Tuesday, 21 February 2017
Last updated 48 min ago
Sep 29 2010 | 10:12am ET
French President Nicolas Sarkozy appears poised to demolish the growing consensus around proposed European Union hedge fund regulations in a bid to put an end to the so-called “passport.”
EU governments and the European Parliament has been negotiating for months a compromise alternative investments directive that would impose strict new rules on hedge funds and private equity funds while opening all EU markets to those firms—including foreign hedge funds—that meet the stringent new requirements. The French oppose such a passport, insisting that access be left to individual governments.
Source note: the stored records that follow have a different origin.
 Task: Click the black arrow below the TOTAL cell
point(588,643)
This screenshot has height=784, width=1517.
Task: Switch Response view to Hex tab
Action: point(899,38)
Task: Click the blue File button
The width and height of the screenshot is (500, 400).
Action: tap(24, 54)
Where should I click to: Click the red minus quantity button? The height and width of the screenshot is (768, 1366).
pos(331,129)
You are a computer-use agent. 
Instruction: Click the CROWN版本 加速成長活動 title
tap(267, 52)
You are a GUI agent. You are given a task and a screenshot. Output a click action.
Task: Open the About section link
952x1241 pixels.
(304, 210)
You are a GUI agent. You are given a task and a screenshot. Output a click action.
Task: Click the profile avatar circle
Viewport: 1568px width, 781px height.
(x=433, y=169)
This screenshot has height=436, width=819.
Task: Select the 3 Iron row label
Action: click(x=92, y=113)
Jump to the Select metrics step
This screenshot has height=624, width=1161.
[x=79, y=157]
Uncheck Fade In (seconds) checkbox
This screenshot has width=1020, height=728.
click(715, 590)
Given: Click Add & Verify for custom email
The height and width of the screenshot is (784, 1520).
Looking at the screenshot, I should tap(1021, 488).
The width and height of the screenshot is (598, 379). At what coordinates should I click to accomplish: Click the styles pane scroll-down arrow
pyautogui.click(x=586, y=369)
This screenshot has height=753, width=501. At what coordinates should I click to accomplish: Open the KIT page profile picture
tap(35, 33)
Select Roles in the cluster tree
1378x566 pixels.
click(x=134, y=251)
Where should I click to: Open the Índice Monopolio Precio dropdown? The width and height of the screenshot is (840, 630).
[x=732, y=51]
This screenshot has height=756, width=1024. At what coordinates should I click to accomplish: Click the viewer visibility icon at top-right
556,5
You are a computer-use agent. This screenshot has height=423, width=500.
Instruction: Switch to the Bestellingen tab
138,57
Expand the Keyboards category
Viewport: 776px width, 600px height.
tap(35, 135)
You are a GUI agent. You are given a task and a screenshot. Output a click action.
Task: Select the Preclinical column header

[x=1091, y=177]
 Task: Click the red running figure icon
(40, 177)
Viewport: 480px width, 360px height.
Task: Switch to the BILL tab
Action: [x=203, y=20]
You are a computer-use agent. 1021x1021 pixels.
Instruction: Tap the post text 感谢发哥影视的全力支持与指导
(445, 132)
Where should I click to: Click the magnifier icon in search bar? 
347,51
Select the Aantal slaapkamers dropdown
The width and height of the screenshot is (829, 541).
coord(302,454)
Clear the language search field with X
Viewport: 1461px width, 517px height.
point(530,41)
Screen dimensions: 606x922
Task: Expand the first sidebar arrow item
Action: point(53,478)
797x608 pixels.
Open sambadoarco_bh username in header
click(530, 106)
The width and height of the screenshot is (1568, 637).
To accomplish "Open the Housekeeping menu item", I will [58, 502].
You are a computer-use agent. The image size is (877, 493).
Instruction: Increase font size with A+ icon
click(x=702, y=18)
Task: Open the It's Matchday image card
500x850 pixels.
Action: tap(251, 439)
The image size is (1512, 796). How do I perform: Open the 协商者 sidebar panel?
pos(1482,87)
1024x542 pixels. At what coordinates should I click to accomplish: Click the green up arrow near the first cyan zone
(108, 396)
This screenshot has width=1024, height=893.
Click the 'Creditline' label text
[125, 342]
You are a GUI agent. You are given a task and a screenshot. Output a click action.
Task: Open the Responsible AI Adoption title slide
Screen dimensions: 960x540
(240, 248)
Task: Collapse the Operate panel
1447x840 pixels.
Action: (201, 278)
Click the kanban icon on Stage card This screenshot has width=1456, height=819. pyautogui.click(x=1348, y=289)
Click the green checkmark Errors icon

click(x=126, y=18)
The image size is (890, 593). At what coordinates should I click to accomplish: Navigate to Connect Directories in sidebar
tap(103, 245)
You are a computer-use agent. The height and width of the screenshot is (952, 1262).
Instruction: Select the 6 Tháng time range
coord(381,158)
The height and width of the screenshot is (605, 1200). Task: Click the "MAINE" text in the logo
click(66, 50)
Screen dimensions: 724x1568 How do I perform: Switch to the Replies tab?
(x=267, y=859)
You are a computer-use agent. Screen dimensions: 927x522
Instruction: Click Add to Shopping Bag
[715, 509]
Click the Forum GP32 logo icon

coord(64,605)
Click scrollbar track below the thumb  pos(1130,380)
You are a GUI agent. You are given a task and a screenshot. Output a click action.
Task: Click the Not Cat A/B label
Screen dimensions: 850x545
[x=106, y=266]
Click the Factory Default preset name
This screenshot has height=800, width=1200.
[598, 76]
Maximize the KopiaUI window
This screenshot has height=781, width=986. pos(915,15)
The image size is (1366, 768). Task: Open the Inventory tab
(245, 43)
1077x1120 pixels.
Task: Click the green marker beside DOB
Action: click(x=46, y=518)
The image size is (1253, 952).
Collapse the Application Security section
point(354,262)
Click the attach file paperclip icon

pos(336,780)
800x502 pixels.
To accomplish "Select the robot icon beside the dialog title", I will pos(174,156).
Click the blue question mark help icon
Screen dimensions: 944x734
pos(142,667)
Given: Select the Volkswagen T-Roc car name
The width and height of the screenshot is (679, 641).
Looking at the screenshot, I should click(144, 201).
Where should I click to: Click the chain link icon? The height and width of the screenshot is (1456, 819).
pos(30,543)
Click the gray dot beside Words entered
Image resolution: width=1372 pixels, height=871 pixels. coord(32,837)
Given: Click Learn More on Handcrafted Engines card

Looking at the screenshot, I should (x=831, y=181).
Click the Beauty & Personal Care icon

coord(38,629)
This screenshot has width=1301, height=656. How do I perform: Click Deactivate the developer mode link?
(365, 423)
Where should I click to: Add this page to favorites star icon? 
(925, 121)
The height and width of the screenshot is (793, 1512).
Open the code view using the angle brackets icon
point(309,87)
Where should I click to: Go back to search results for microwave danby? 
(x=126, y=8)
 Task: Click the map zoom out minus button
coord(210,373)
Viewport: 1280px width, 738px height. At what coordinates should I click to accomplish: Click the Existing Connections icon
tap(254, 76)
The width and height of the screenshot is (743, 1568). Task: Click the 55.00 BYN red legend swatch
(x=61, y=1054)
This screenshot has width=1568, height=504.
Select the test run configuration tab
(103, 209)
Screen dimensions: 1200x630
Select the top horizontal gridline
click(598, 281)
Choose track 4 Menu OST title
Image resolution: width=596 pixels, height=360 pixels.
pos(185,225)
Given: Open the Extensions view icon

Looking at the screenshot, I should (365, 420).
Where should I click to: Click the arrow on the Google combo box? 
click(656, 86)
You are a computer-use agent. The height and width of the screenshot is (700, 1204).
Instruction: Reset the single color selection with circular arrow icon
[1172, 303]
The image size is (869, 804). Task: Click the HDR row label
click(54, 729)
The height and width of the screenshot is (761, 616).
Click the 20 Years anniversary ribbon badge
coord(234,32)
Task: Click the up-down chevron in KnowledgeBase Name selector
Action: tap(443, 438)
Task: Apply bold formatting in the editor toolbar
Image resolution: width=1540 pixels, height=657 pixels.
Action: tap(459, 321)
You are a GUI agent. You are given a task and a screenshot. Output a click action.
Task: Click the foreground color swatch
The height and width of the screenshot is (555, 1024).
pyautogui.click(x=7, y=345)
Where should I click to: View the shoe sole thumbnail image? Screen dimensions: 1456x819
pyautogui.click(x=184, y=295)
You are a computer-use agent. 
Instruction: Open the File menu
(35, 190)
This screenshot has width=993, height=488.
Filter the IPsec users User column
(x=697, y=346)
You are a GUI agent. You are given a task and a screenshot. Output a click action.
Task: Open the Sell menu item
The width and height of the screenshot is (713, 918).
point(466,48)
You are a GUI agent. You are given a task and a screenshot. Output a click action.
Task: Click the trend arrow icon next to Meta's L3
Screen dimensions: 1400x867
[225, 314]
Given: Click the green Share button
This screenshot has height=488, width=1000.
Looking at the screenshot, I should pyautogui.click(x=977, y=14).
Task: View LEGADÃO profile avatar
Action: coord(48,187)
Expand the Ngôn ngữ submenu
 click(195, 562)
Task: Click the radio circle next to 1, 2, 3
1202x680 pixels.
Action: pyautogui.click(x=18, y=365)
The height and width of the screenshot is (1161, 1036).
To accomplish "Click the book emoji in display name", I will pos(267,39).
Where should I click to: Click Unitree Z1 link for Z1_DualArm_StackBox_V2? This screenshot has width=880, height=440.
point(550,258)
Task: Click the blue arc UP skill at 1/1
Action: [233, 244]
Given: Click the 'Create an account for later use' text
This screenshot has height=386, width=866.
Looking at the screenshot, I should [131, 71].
Now, the French have reportedly prepared their own, stricter version of the hedge fund directive to present what Syed Kamall, a British member of the European Parliament, told The Telegraph would be a “fait accompli.” The French have refused to share the text of their version with the British, but have reportedly won enough support to block the compromise version.
It is unclear, however,t hat France would be able to garner enough support to actually pass its version of the rules, which would leave the controversial proposed regulations in limbo.
“This would be a profoundly protectionist move,” Alternative Investment Management Association CEO Andrew Baker told the Telegraph of dropping the passport. “The French proposal could be calamitous for European investors, who could be prevented from investing in funds or managers outside the EU and non-EU hedge fund managers who would find it very difficult to access the European market.”